Sainsburys electric delivery van

Source: Sainsbury’s

Online now accounts for almost 17% of Sainsbury’s total grocery sales, up from 7% prior to lockdown

Online grocery sales have yet to reach their “high watermark”, Sainsbury’s new boss said today, despite massive growth seen during the pandemic and UK lockdown measures easing.

Sainsbury’s e-commerce grocery sales soared 87% in the 16 weeks to 27 June, and 130% in June alone. The supermarket has significantly ramped up capacity for weekly orders to more than 650,000 slots, compared to about 350,000 at the start of the coronavirus crisis.

It drove a 10.5% jump in Sainsbury’s total grocery sales in the quarter.

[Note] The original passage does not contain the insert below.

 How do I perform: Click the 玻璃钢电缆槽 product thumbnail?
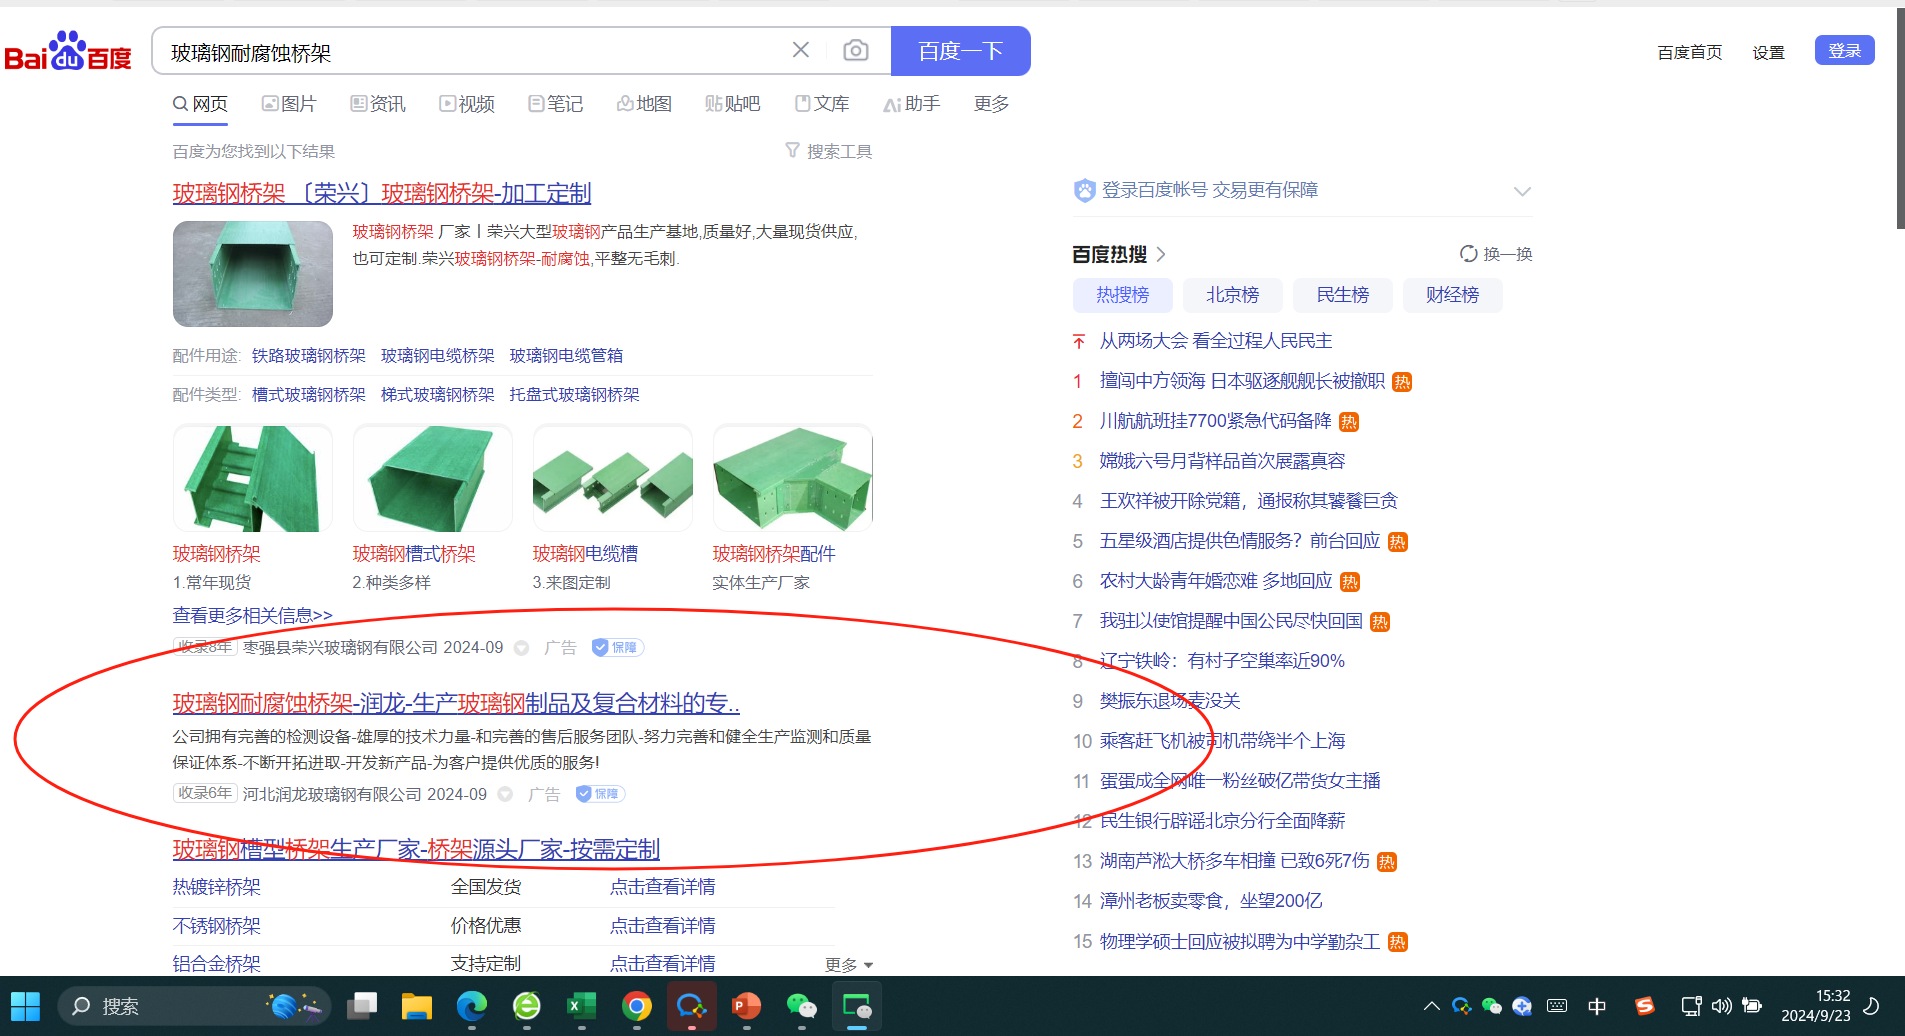(612, 478)
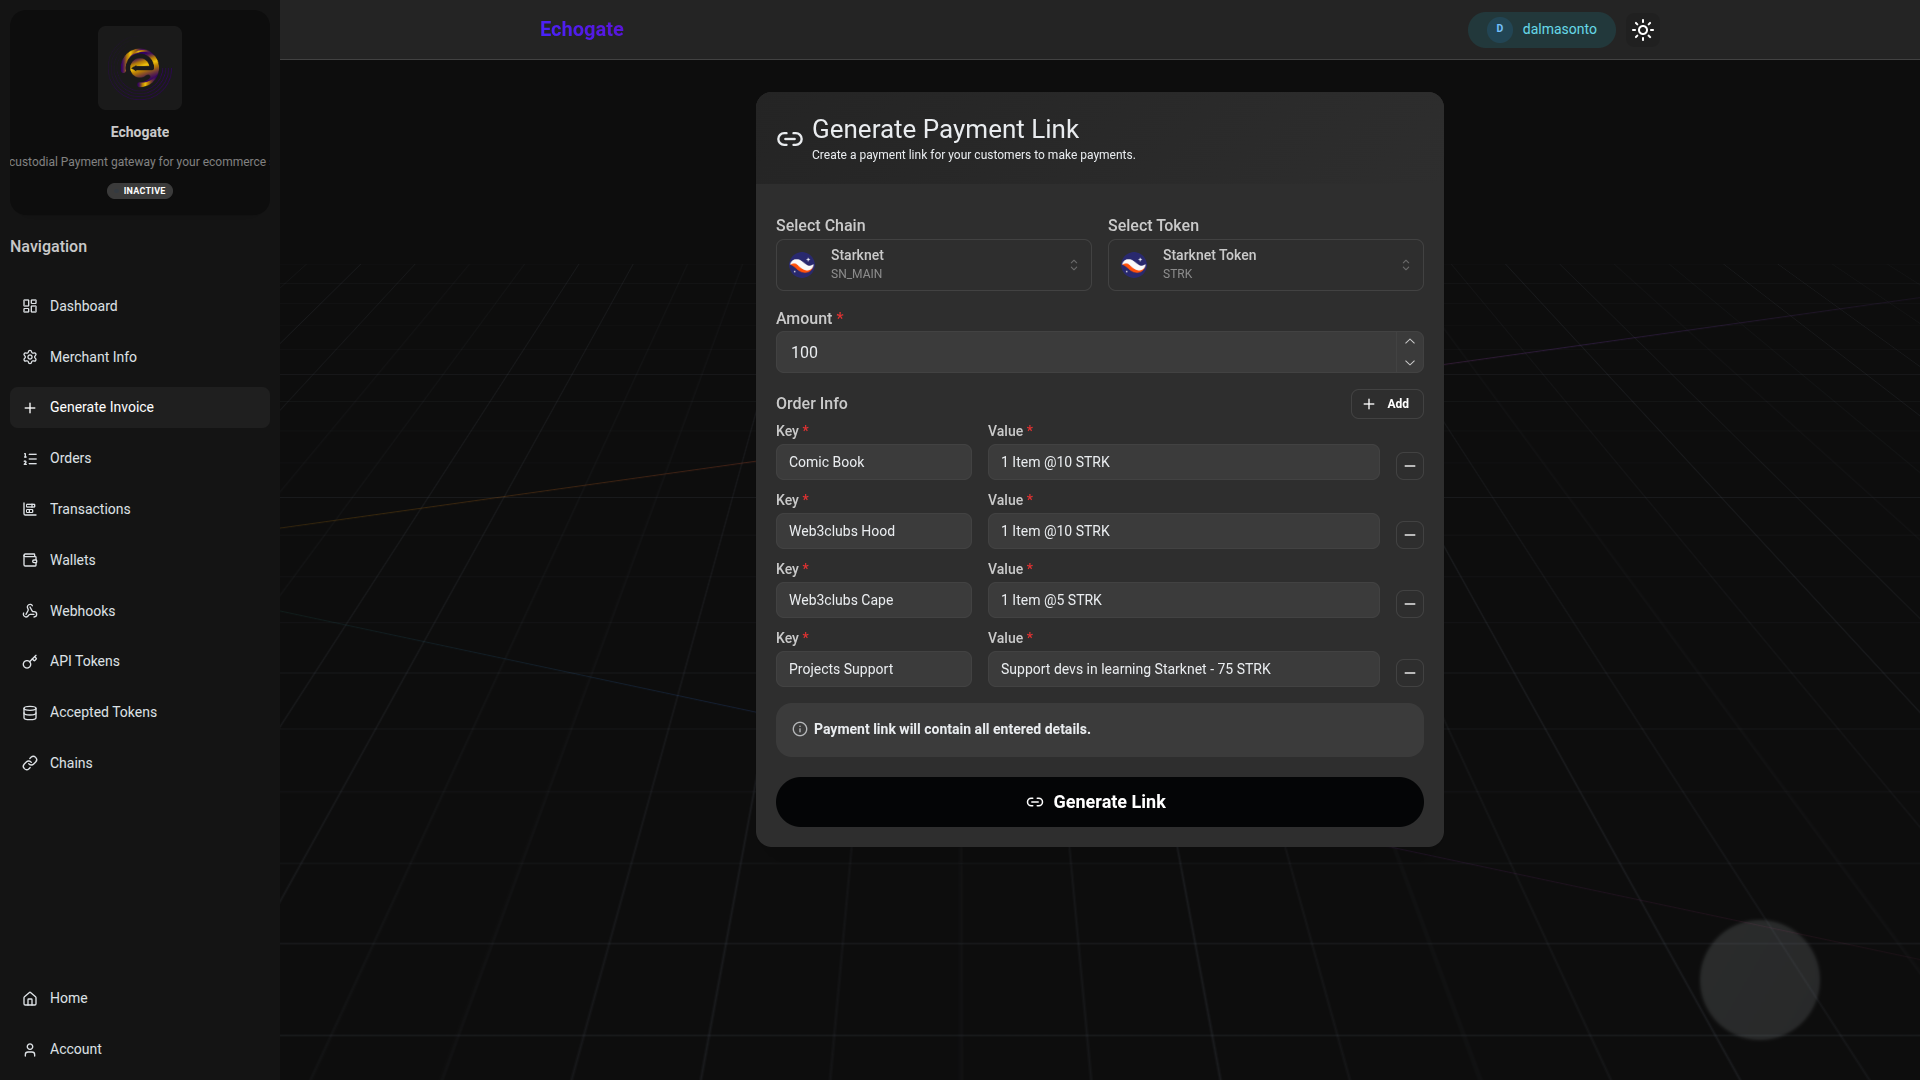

The supermarket has scaled its online operation by adding almost 200 new click & collect locations, as well as recruiting thousands of extra pickers and drivers.

Online now accounts for almost 17% of Sainsbury’s total grocery sales, up from 7% prior to lockdown.

Nevertheless, the full potential of online sales had not yet been reached, CEO Simon Roberts said.

“We are still seeing the demand continue, so I don’t think we reached the point yet where we have seen the high watermark,” said Roberts, who took over from Mike Coupe on 1 June, in his maiden trading update as CEO.

“Our priority is to serve customers in the way they wish to shop with us. We are continuing to look at what we need to do to make sure we can satisfy that demand. The demand is growing. Customers are enjoying shopping online. We need to prepare for substantially more customers wishing to shop online than we saw at the beginning of this crisis.”

The investment in online has helped Sainsbury’s win switching gains from Aldi and Lidl in the first quarter, with almost 50% of new online customers also being new Sainsbury’s customers, according to Roberts.

Meanwhile in store, Sainsbury’s has seen a significant uptake for its scan and go technology during the pandemic. SmartShop, which lets customers scan their own groceries and use a separate checkout, reached 37% of sales on average, exceeding 50% in some stores, during the quarter.

Total retail sales for the quarter rose 8.5% (excluding fuel), with like-for-like sales up 8.2%. However, CFO Kevin O’Byrne said the true like-for-like increase was closer to 19% when excluding the 573 standalone Argos stores closed during lockdown from the figures.

Argos sales jumped 10.7% in the period despite store closures as customers shopped online, with home delivery sales up 78% and click & collect sales up 53%.

The growth contributed to a 7.2% increase in general merchandise sales for the quarter, which were held back by a 26.7% drop in clothing sales.

Convenience revenues also slumped 5%, driven by “very weak” sales in city centre locations where trade is heavily driven by office workers and Sainsbury’s has temporarily closed 26 c-stores. The downturn in the convenience business was partially offset by “very strong” sales growth in neighbourhood locations.

Sainsbury’s is also forecasting a £500m hit to profits from increased costs linked to coronavirus, including higher labour costs, investment in safety measures and ramping up online capacity. The majority of the profit impact is expected to be offset by business rates relief and stronger grocery sales.

Roberts said the supermarket’s price position had continued to improve in the past 16 weeks, with prices lowered on 200 lines during the crisis and the price lock campaign now including almost 1,000 products.

“With rising unemployment and real pressure on consumer spending, we have got to make sure we continue to make our offer really relevant and right for customers,” he added.

“The coming weeks and months will continue to be challenging for our customers and our colleagues and we do not expect the current strong sales growth to continue. A number of the decisions we have made have materially increased costs but meant we have done the right thing for our customers and set us up well for the future.”